▶ [Exercise aim] Your task is to repeat exactly the lines below between the line holding "948x497 pixels." and the line holding "Clear the module search filter text", inclusive, and only those.

▶ [Source information]
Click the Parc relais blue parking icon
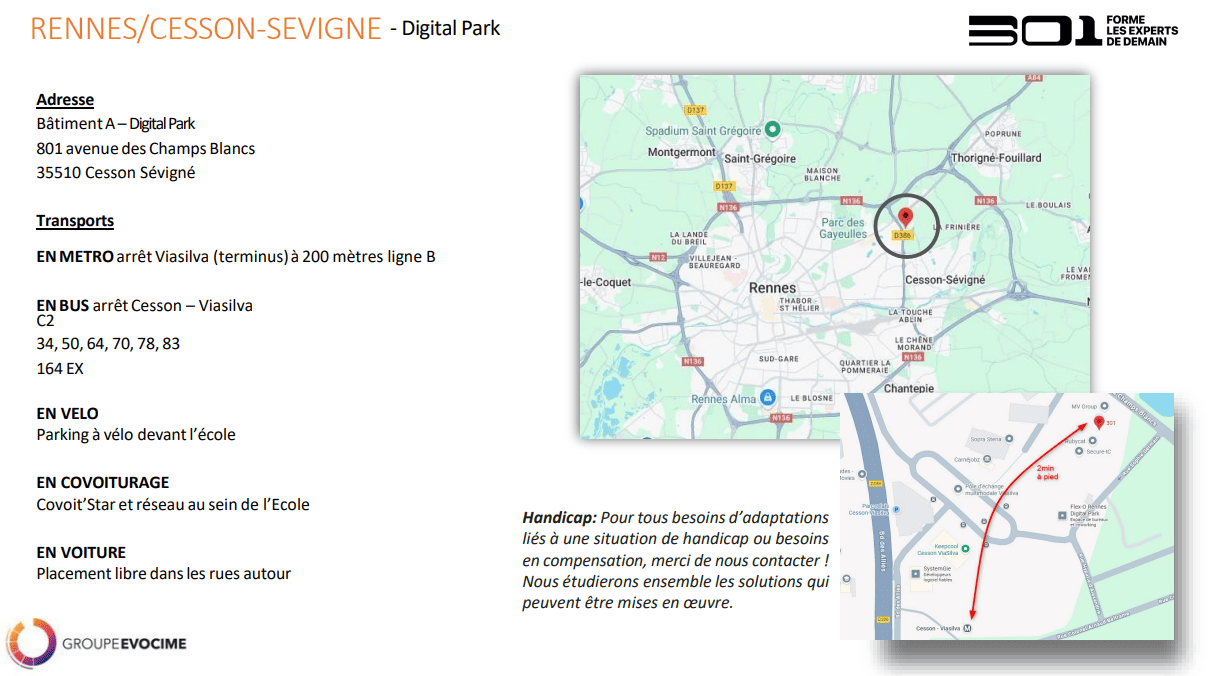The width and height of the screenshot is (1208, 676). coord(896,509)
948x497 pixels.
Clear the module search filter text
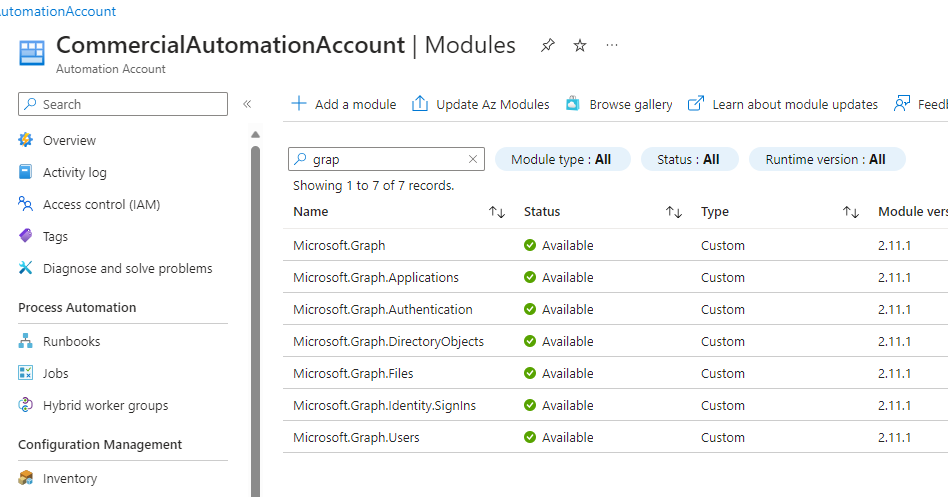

---

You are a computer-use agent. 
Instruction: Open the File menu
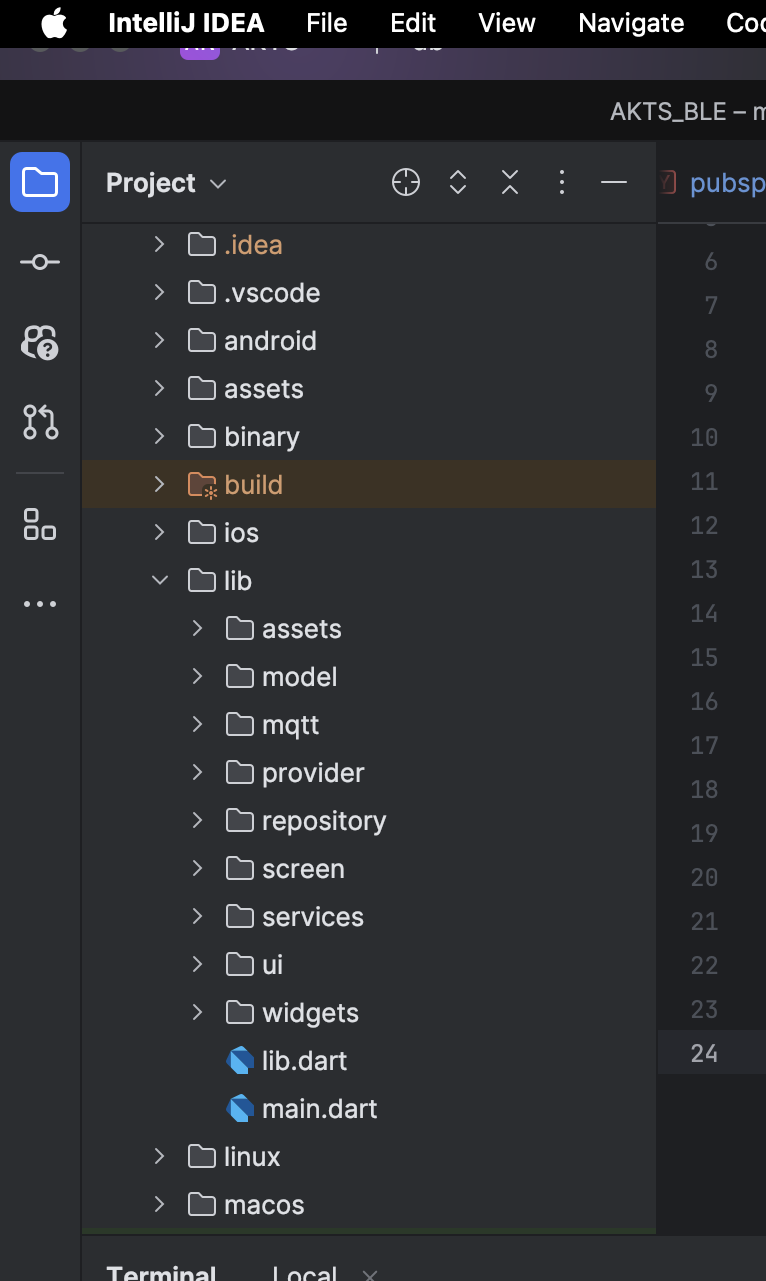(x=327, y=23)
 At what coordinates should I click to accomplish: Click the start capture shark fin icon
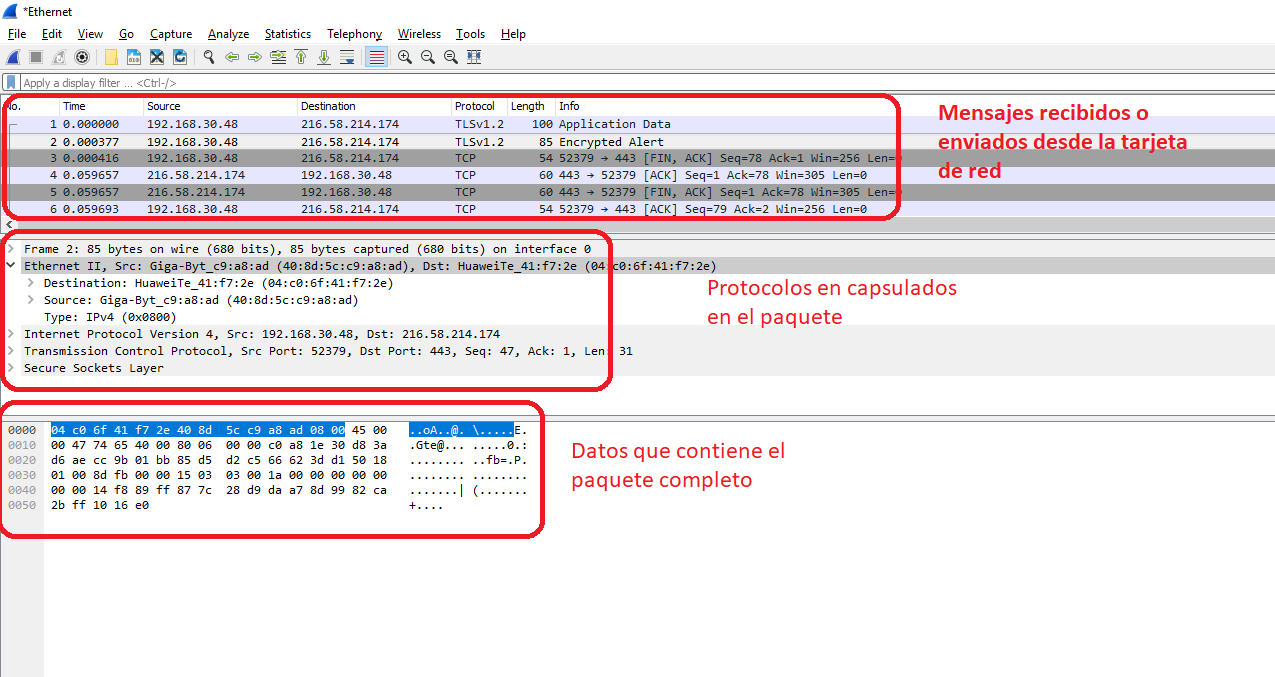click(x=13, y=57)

▶ [Exercise output]
948x497 pixels.
Clear the module search filter text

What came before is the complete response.